Extracted records
◇ ◇ ◇ ◇

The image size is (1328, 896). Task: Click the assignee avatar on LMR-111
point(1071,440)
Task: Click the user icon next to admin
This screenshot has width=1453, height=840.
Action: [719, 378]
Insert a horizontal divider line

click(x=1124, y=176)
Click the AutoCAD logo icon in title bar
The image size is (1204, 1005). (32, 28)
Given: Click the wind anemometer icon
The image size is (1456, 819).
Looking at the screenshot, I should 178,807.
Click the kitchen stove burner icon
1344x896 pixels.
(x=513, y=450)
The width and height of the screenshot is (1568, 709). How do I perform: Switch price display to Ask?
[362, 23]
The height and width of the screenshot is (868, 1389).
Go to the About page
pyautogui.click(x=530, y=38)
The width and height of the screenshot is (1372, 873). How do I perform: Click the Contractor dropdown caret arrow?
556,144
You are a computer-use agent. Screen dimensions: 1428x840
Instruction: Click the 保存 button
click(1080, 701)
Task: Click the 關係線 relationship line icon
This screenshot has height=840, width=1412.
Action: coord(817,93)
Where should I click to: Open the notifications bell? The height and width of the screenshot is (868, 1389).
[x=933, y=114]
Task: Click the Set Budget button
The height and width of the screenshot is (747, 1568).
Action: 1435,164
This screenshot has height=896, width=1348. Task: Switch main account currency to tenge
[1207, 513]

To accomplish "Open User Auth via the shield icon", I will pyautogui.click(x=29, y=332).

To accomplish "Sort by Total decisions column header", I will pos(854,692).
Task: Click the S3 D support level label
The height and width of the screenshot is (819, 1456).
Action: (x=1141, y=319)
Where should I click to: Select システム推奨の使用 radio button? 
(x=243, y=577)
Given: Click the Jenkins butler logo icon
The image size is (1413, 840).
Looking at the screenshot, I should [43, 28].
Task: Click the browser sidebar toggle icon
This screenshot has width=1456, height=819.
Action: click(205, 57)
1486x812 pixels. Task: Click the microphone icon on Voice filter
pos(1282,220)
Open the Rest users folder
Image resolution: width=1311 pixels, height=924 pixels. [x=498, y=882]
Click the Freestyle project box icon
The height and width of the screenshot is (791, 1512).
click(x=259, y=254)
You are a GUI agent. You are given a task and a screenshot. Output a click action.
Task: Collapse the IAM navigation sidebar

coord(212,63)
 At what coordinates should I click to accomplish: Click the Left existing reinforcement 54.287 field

◇ ◇ ◇ ◇

#### Goal of the exercise:
Working from the entries above, filter out every line that lacks "accomplish" and copy what remains.

#### Output for this task:
To accomplish "Open User Auth via the shield icon", I will pyautogui.click(x=29, y=332).
To accomplish "Sort by Total decisions column header", I will pos(854,692).
 At what coordinates should I click to accomplish: Click the Left existing reinforcement 54.287 field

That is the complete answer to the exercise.